Fuera máscaras, ¡muerto el rey! ¡viva el rey! Los exalcaldes no tuvieron que esperar como en el estado de Hidalgo, es decir, hacer oficial la desbandada del tricolor, para ahora pasar a formar parte del Movimiento de Regeneración Nacional, que se convierte en el nuevo PRI, mejor dicho en PRIMOR.
En realidad solo era cuestión de tiempo, porque desde la llegada del actual gobierno se supo que los priistas seguían gobernando en Poza Rica, mientras que los verdaderos militantes del Morena fueron desplazados.
Los puestos clave del actual gobierno municipal son ocupados por expriistas y ahora, con lo que sucedió en el evento de Adán Augusto, ya no deja duda que al menos en Poza Rica, Morena y el PRI son lo mismo.
Para esos “chairos” tóxicos que se rasgan las vestiduras y que en su momento hay que reconocer que se rajaron el físico, ojalá que hayan aprendido la lección porque la “mafia del poder” siempre será la mafia del poder, aquí y en China.
Más les vale que se vayan resignando que Morena no es más que el nuevo PRI, pero como dicen los chavos, remasterizado. Basta con ver, quienes aspiran a ser los próximos candidatos a la presidencia municipal, diputados federal y local por Morena, en nuestro distrito.
ANARQUÍA TOTAL
EN EL AYUNTAMIENTO
Hay funcionarios que en el actual gobierno de Poza Rica no se sabe que hacen o cual es su función, porque al menos el Contralor municipal desde que inició la administración se la ha pasado de vacaciones y sin hacer nada.

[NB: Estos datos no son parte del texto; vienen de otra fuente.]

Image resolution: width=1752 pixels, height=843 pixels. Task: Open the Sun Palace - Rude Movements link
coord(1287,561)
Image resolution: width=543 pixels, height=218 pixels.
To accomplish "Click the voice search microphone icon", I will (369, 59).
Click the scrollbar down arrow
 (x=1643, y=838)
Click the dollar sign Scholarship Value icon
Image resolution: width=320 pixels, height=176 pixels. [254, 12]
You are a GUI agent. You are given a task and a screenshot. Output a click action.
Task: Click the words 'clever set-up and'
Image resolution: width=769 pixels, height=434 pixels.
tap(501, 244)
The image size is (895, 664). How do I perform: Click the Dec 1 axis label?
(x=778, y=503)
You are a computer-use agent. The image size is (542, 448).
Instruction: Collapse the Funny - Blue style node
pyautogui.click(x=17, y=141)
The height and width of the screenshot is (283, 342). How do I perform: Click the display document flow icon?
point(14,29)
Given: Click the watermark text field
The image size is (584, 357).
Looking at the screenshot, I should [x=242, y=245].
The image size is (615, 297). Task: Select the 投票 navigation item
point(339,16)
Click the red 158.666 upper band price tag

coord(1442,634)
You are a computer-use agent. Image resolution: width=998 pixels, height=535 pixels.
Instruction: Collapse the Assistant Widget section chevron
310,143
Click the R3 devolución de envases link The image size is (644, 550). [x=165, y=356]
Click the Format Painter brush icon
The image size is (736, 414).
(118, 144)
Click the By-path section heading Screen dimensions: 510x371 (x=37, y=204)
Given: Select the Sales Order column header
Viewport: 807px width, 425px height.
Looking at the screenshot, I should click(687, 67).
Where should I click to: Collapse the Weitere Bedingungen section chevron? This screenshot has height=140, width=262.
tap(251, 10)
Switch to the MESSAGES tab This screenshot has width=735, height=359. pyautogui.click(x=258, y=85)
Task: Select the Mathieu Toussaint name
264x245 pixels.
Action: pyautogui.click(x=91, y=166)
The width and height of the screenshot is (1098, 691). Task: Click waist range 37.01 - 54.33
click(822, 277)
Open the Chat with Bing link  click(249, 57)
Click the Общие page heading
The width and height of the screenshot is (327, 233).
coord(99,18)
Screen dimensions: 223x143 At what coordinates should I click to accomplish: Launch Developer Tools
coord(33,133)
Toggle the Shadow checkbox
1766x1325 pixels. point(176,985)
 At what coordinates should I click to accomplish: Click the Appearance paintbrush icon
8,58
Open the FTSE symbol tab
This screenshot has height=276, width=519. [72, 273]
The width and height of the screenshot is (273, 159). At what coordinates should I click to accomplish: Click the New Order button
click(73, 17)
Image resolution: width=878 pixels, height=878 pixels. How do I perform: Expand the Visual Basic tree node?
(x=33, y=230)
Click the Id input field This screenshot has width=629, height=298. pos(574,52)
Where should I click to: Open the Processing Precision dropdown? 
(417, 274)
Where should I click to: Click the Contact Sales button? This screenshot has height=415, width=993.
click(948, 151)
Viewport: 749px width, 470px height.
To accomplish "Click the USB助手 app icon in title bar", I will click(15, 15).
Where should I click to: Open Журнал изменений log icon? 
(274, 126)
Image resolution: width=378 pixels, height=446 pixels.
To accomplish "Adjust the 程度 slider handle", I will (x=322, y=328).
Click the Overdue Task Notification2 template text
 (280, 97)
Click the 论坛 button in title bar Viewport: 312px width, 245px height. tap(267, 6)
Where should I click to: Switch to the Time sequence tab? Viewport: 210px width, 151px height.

Razón por la cual empleados de las distintas áreas hacen lo que quieren, porque no hay autoridad que ponga orden dentro del ayuntamiento, y un ejemplo de lo anterior son muchos, como el caso de la subdirectora de Ecología y Medio Ambiente, Dyanne Lizbeth Lagunes Locela, quien pese a estar echando novio en horas de trabajo y dentro de una oficina del gobierno municipal, hasta ayer no había recibido una sola llamada de atención.
Por si fuera poco en otras ocasiones ya había sido señalada de chocar la unidad oficial que se le había asignado, así como correr a altas velocidades por las calles de la ciudad, vociferando que ella era funcionaria influyente y consentida.
Y vaya que tenía razón porque hasta el momento la empleada de confianza sigue laborando como si nada hubiese pasado y ganando sus 30 mil pesos mensuales.
Otro ejemplo se presentó el pasado fin de semana cuando funcionarios de protección civil y de sindicatura chocaron otra de las unidades oficiales, en la que supuestamente andaban ingiriendo bebidas embriagantes por las calles de la ciudad.
Tampoco es la primera vez que son denunciadas públicamente las unidades de protección civil, que fuera de horarios de servicio son conducidas sin torreta a altas velocidades por los bulevares y avenidas, poniendo en riesgo a los ciudadanos.
Pero todo indica que Carlos Escudero Alarcón, director de Protección Civil, es otro de los funcionarios consentidos de la actual administración, ¿acaso porque en esa área también existe negocio redondo con el cobro de las factibilidades, supervisiones a empresas y negocios, entre otros?.
Si el Contralor Municipal encubre a todos los funcionarios o de plano no quiere trabajar, bueno sería que se haga un balance del rendimiento que ha tenido cada uno de ellos, y los que de plano después de un año y seis meses siguen de vacaciones que los corran, y además sirve que le bajan un poquito a la abultada y millonaria nómina de empleados de confianza. ¿No lo cree así, señor alcalde?.